Maybe it's personal preferrence, but I would advise against the plane wandering type campaign. It's hard enough to make the players feel like they're in a real "place" w/o changing it around every adventure. It has sort of a strobe light effect on them. The more you play in one "place" the more depth is added to that setting and the characters as they develop a relationship to/it.
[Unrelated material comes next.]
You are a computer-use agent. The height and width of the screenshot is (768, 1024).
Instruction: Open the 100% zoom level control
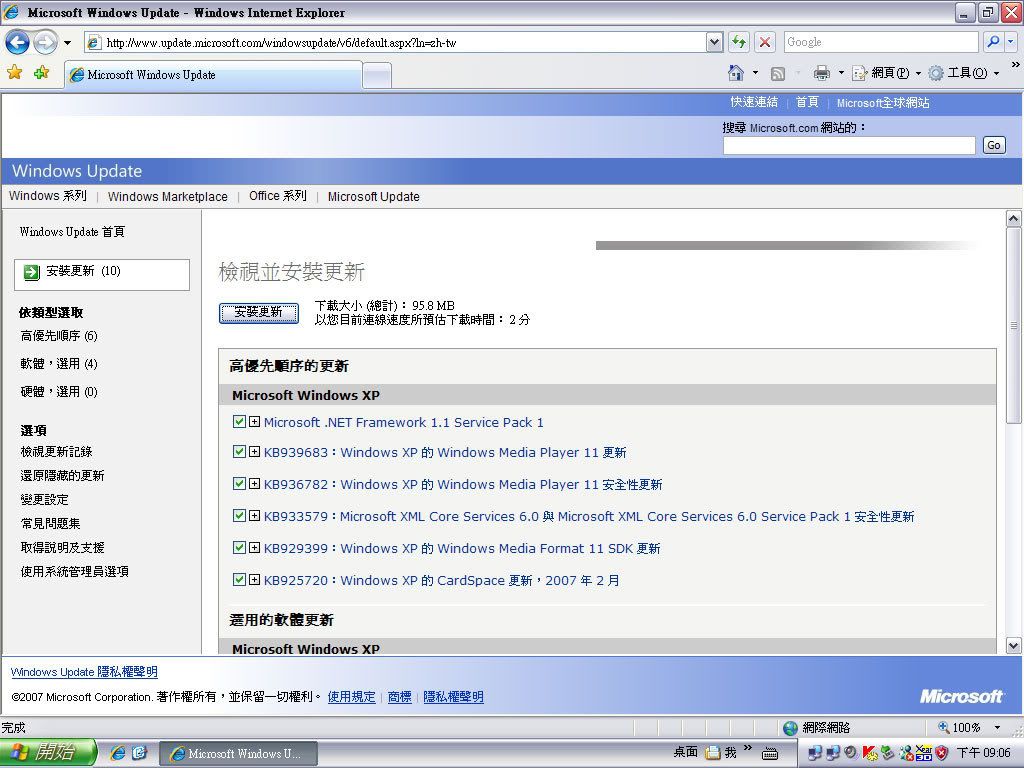pos(970,728)
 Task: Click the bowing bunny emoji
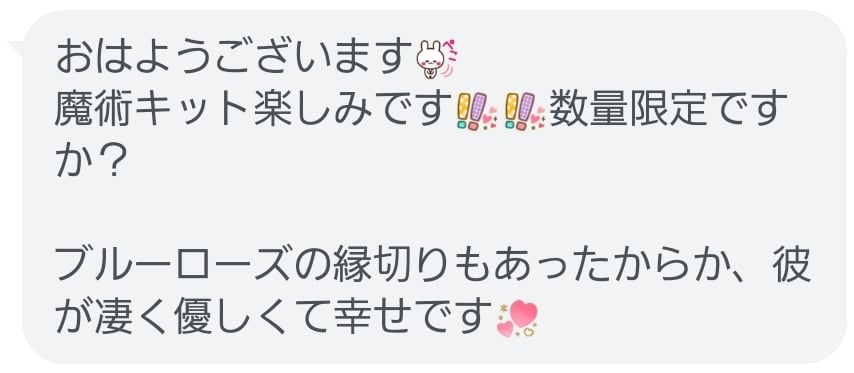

As far as the dream/story reality; it already is a fantasy. It's a game. The players won't be shocked to discover that. Imply it, have it be dream-like, have stories be real, but don't break the bubble. I'd say have the world be really surreal, but demand the characters believe, and behave as if it were undeniably real. Even if you never explain how magic and tech and magitech "work," it doesn't matter as long as it seems believable in the game to the characters. They just make their repair:magitech rolls and it gets fixed.

Stick to one system you know, and let characters advance normally. Have them fight recurring Villains, and save NPCs. All the normal stuff. Have them make exactly the type of the character they are comfortable with, and want to play, and would like to play for a long time. That helps.

Any RPG is about exploring the landscape inside a GMs brain. So no matter how many random ideas you have floating around in there, they'll all have a similar "feel" to your players. It's kinda' all melted together into one whole, or one "place."

I feel like I'm not saying what I'm trying to say very well. :\ Does that make sense?